Paul McCartney on the set of 'Give My Regards to Broad Street.'
Paul McCartney | Richard Blanshard/Getty Images

John Hughes was a huge Beatles fan

If you’ve ever seen John Hughes’ 1986 film Ferris Bueller’s Day Off, then you’ve seen the epic parade scene. Ferris magically ends up on a float and commands the entire audience’s attention as he lip syncs to The Beatles’ “Twist and Shout.” The marching band plays along, and Ferris gives an outstanding performance that turns into one big dance party.

On Ferris Bueller’s Day Off DVD commentary, Hughes explains that he absolutely hated the first song Ferris sings, Wayne Newton’s “Danke Schoen,” growing up. He would scream every time it came on the radio. So Hughes wanted to change to a song that he actually adored.

He was a huge Beatles fan. According to Far Out magazine, Hughes “listened to The White Album every single day for 56 days” while shooting the film. He put in a John Lennon reference, but he really wanted a Beatles song to play in the movie, so he chose “Twist and Shout” to appear in the parade scene.

When the song started playing, people from all over Downton Chicago crowded around to sing along. So the hundreds of people singing along with Ferris toward the end of the song are all real people, not extras.

Paul McCartney wasn’t pleased with the song appearing in the film

The parade scene is one of the best in Ferris Bueller’s Day Off, but Paul wasn’t too happy when he first saw it. “I liked [the] film but they overdubbed some lousy brass on the stuff!” McCartney told writer William Dowling in 1989. “If it had needed brass, we’d had stuck it on ourselves!”

In the DVD commentary, Hughes said that when he heard this, he felt terrible because he’d offended a Beatle. “It wasn’t really part of the song,” Hughes explained about the marching band’s horns, “it was that we saw a band, and we needed to hear the instruments.
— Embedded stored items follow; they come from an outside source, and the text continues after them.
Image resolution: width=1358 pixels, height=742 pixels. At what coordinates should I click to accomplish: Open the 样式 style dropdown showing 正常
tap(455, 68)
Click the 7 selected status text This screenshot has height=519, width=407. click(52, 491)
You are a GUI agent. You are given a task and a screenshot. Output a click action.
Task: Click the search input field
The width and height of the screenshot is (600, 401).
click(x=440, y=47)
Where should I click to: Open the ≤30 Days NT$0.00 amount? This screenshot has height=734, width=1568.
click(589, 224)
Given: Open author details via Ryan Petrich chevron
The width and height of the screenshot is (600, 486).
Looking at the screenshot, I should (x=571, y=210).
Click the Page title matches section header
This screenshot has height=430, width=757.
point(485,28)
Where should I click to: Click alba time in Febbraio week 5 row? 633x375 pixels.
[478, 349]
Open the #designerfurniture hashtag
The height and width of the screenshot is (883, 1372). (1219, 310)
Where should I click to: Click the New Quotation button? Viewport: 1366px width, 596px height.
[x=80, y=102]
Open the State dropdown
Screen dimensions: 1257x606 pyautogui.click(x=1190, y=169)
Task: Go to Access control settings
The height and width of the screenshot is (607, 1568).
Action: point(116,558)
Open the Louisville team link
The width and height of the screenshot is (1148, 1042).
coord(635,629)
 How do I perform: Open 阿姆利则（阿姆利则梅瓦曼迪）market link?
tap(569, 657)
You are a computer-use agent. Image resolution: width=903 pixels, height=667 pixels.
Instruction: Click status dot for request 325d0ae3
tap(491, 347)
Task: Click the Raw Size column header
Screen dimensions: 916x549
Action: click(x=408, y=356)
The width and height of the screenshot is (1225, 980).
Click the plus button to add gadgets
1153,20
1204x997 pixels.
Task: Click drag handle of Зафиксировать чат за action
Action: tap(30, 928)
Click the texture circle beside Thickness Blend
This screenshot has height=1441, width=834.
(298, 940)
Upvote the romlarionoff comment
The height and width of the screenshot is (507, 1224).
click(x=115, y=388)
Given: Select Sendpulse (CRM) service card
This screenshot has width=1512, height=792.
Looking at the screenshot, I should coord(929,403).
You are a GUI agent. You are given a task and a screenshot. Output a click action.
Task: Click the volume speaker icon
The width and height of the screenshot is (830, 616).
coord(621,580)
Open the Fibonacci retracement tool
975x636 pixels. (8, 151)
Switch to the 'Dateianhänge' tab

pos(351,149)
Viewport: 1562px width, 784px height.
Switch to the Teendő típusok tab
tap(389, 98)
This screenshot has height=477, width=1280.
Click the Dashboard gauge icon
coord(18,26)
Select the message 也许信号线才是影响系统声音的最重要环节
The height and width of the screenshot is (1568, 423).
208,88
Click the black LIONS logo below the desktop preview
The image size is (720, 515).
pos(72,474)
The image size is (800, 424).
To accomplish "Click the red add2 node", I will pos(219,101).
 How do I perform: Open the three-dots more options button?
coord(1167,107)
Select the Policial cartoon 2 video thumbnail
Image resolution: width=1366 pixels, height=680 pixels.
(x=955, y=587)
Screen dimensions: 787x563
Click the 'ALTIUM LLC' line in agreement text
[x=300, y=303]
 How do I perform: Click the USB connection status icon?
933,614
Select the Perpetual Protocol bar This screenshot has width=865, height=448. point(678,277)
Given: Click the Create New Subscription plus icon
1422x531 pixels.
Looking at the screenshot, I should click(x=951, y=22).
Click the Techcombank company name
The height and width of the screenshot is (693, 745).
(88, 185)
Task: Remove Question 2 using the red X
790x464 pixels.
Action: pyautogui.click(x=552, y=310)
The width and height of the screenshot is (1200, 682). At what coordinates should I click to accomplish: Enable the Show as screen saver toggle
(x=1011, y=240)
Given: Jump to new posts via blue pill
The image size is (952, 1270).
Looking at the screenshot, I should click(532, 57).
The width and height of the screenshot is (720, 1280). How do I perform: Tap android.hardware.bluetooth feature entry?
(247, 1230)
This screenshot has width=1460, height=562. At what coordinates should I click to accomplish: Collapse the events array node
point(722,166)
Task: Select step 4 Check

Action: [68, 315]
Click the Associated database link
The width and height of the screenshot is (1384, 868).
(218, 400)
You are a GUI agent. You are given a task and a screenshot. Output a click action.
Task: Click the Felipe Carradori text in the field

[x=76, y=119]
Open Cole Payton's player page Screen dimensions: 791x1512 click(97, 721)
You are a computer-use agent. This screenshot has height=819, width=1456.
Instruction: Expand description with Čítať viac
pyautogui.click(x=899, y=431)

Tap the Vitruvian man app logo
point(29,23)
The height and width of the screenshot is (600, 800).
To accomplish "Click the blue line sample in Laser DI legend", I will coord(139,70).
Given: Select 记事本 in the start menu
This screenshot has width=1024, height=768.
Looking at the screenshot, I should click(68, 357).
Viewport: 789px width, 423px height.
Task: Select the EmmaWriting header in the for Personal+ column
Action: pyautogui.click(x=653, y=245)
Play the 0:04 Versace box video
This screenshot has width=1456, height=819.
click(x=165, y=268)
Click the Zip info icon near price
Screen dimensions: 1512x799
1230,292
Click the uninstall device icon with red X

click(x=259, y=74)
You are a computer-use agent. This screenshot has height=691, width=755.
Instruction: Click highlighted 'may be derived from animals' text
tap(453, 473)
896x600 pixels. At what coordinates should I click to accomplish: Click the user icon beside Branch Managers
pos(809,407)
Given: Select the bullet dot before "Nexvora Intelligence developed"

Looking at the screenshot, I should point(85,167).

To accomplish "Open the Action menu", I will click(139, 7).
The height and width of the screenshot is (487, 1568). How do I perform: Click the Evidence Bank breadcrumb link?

It was that they were playing along with it, so I’m sorry I offended him, but it did- it actually charted, it put the song back on the charts, the first time in years that a Beatle song had been on the Billboard charts.”

“Twist and Shout” did re-enter the Billboard Hot 100 for another seven weeks in 1986, therefore, giving the song a total of 23 weeks on the charts. So Paul should thank Ferris Bueller’s Day Off for making “Twist and Shout” The Beatles’ longest-running Top 40 hit.

Paul McCartney had no say on the song being used

The thing that probably upset Paul the most about the scene was that he had no say in Hughes using “Twist and Shout” in the first place. The Beatles didn’t own their own catalog at the time. According to Billboard, publisher Dick James sold his stake in The Beatles’ original publishing company, Northern Songs, to ATV Music in 1969. From then, ATV Music took the entire Beatles catalog.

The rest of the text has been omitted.